Never let her play with them. If she swallows one because she becomes surprised, or it slips down her throat, it will result in death unless tended to immediately at the emergency vet.

She's attracted to them because it's something hard to chew on. Buy her more chew toys, like a Durable Nylabone, something really hard.


----------



## briteday (Feb 10, 2007)

I agree. Our vet has x-rays up in the waiting room of dogs who have swallowed socks, rocks, bark chips, coins, ... All of these dogs required surgical intervention due to bowel obstructions. 

Stop this behavior in your dog immediately.


----------



## blunder (Sep 2, 2008)

He had this same pet rock his entire life. I threw it away, buried it, even threw it into a river trying to get it away from him. 13 years later I used it for his headstone.

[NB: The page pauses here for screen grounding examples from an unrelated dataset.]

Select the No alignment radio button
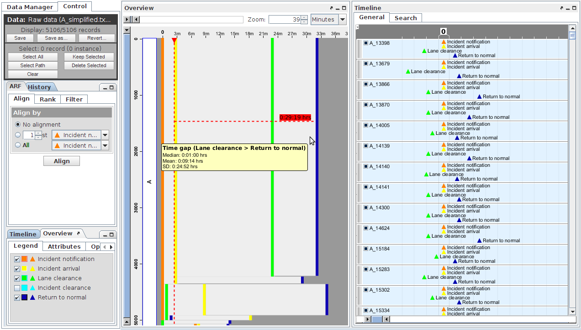 click(x=18, y=125)
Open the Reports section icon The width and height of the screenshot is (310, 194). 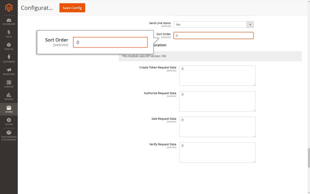(x=9, y=96)
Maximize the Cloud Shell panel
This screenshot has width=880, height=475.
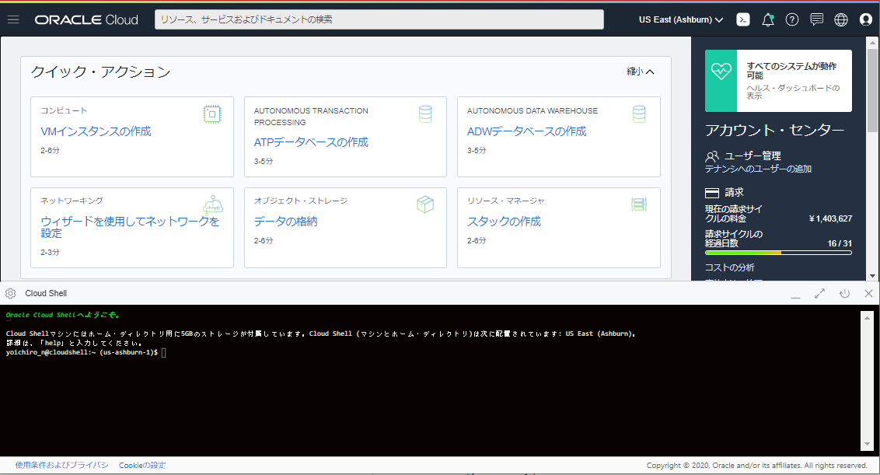[819, 293]
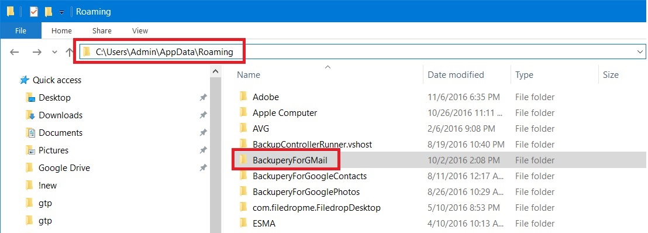Open the Customize Quick Access Toolbar dropdown
648x233 pixels.
coord(61,12)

If the rock is small enough the pup can pass it. If it is big enough the worse it can do is brake off a tooth. Those stones in the middle can cause a blockage if swallowed, so they are the ones to really spend your time keeping out of reach. You can spend your entire life trying to remove hazards, but you will never get them all.


----------



## LabLover0303 (Sep 5, 2008)

Our 1-year-old yellow female lab just started in with the rocks. But she carries one around that is as big as her head. We are not concerned since she is about 90lbs. That's a pretty big rock.

We would definately take the small ones away from her if she was to find those appetizing.


----------



## Shalva (Mar 23, 2007)

many pups like to chew, carry and chase stones, it is not a good idea and they have to be taught that it is not acceptable.


----------



## winniec777 (Apr 20, 2008)

Ditto what everyone else has said. Rocks/stones can be lethal for your pup. And they're terrible for a dog's teeth (would your dentist approve if you chewed rocks?).

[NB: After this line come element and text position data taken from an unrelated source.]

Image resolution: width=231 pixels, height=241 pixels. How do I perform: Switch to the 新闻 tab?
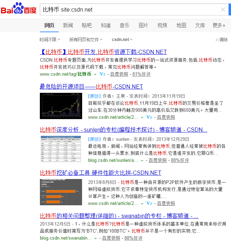click(x=68, y=25)
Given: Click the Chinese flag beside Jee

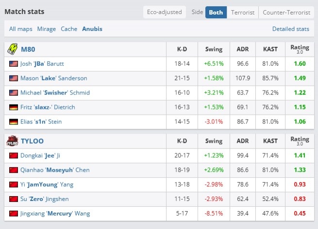Looking at the screenshot, I should (14, 155).
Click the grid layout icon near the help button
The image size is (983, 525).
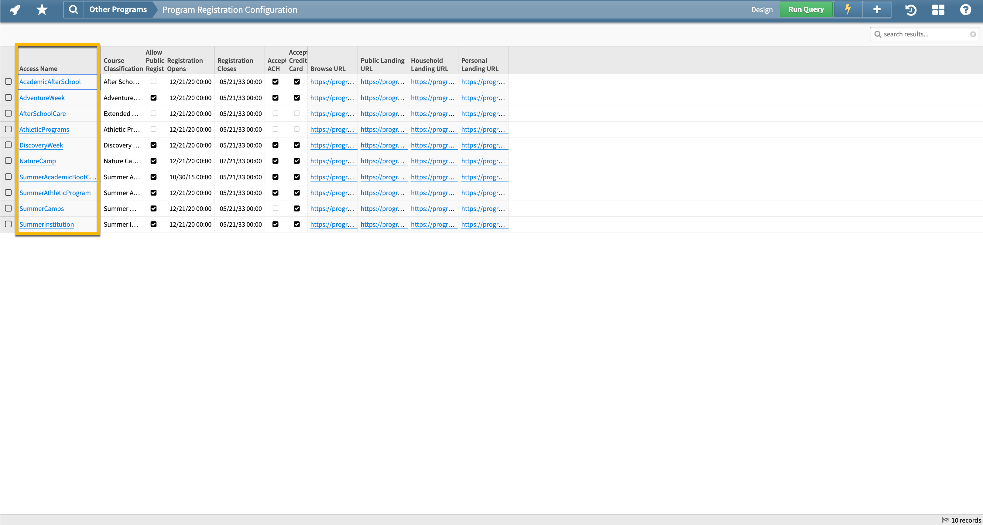tap(938, 10)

Stuffed Kong toys, busy buddy toys, treat balls -- there are many, many good chew toys on the market that are better for your dog's health than stones and rocks. You do need to supervise whenever they're in chew mode, though, and take away any toy that is breaking off in chunks/pieces to avoid choking and/or bowel obstructions. You'll also get lots of advice about giving your dog uncooked bones & rawhide on this forum. At the advice of our vet, we don't give our dog any of those things. But they can work with your dog -- you just have to determine if your dog is using them safely. All dogs and their chewing habits are different.

BTW - Welcome to the forum. Post a picture of your pup. Would love to see it!


----------